图8 不同浓度的青藤碱对胆管癌细胞迁移能力的影响Fig.8 Effects of sinomenine on invasion of cholangiocarcinoma

图9 不同浓度青藤碱对HuCCT-1 Vimentin、E-Cadherin 蛋白表达的影响Fig.9 Effects of sinomenine at different concentrations on the expressions of Vimentin and E-Cadherin proteins in HuCCT-1 cells

图10 不同浓度青藤碱对TFK-1 Vimentin、E-Cadherin 蛋白表达的影响Fig.10 Effects of sinomenine at different concentrations on the expressions of Vimentin and E-Cadherin proteins in TFK-1 cells

4 讨论

胆管癌早期诊断困难，是以高发病率和高死亡率为特征的肝胆肿瘤。目前针对胆管癌的治疗取得了很大进展，但是患者的5年生存率依旧很低［13］。现临床上应用的许多抗肿瘤药物不仅价格昂贵且不良反应较多［14］。因此，寻找一种新的、廉价的、不良反应较小的抗肿瘤药物，从而提高患者的生活质量是非常必要且紧要的。据报道，青藤碱可以在体内体外发挥良好的抗肿瘤作用，且不良反应较小［15］。本次实验，研究了青藤碱作用于胆管癌之后产生的抗肿瘤作用。
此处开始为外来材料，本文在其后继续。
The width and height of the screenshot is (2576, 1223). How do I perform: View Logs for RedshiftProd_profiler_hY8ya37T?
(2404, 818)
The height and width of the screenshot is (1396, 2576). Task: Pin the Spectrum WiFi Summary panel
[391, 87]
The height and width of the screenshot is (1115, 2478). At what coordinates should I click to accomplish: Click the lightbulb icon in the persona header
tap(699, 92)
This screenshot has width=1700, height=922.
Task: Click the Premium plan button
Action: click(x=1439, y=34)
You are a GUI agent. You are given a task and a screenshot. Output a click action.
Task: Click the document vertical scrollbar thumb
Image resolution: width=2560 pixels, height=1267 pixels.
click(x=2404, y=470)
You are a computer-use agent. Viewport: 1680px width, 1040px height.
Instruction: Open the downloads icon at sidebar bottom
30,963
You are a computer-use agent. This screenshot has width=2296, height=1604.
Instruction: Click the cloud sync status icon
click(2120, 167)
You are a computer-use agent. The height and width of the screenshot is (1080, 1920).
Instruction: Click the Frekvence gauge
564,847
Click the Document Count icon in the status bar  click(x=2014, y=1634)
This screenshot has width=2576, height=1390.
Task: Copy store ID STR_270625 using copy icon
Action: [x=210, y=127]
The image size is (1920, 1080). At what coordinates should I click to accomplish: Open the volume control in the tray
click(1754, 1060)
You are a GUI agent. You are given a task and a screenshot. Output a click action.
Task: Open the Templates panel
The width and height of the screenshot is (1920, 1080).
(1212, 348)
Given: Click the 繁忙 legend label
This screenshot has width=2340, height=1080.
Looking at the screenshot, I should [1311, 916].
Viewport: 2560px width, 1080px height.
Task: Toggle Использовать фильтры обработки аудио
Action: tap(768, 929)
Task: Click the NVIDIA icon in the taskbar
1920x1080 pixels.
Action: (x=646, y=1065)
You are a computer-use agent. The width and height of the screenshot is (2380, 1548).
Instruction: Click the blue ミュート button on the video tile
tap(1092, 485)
本实验以人类胆管癌细胞为研究对象，采用一系列体外实验研究青藤碱对胆管癌的抗肿瘤作用。CCK-8与克隆平板实验表明，青藤碱对胆管癌细胞的存活及增殖能力有明显的抑制作用，且成时间和剂量依赖性。Annexin V／PI 双染色法结果发现，青藤碱可以促进胆管癌细胞凋亡，且该凋亡作用呈剂量依赖性。Transwell 侵袭实验结果表明，胆管癌细胞的侵袭能力随着青藤碱浓度的升高逐渐降低。划痕实验结果表明，两株胆管癌细胞在相同的时间内的迁移距离明显受到青藤碱浓度的影响，2 mmol／L 浓度的青藤碱基本上使胆管癌细胞丧失迁移能力。

细胞凋亡，即细胞自主的有序的死亡。细胞凋亡在消除突变和恶性肿瘤细胞中发挥着重要作用［16］。已知多种中药可以通过诱导肿瘤细胞凋亡来达到抑制肿瘤生长的目的［17-19］。Annexin V／PI双染色法表明，青藤碱以剂量依赖性地促进胆管癌细胞凋亡。caspases 家族可以调节多种生物过程，包括细胞凋亡、分化、炎症等。其中caspase-3、caspase-9又归为促凋亡caspases。caspase-3如今视为细胞凋亡过程中最主要的终末剪切酶，而caspase-9被归类为凋亡效应者。活化的caspase-9（cleaved-caspase-9）可以进一步激活caspase-3，而活化的casepase-3（cleaved-caspase-3）的作用主要是催化多聚（ADP-核糖）聚合酶裂解，该酶与DNA 修复和基因完整性监护有关，从而诱导细胞凋亡的发生［20-21］。本实验结果表明，青藤碱可能通过促进胆管癌细胞凋亡以达到其抗肿瘤作用。

肿瘤转移全身往往是导致肿瘤患者死亡的主要原因。众所周知，EMT 在肿瘤转移方面起着决定性的作用，是肿瘤细胞侵袭和迁移的主要因素［22］。当细胞发生EMT 时，上皮标志物，如E-cadherin表达量下降；而间质标志物，如波形蛋白vimentin表达量上升［23］。本实验结果表明，青藤碱可能通过逆转胆管癌细胞EMT 来达到抑制胆管癌细胞侵袭和迁移的目的。

总而言之，青藤碱可以升高cleaved caspase 3、cleaved caspase 9和E-cadherin 以及降低vimentin 蛋白的表达水平，有效地抑制胆管癌细胞增殖，侵袭迁移并促进凋亡。研究表明青藤碱对胆管癌具有明显的抗肿瘤作用，可能为胆管癌的临床治疗提供新的视角。但是若要实现青藤碱的临床用药，还需更多的临床试验对青藤碱做出进一步研究。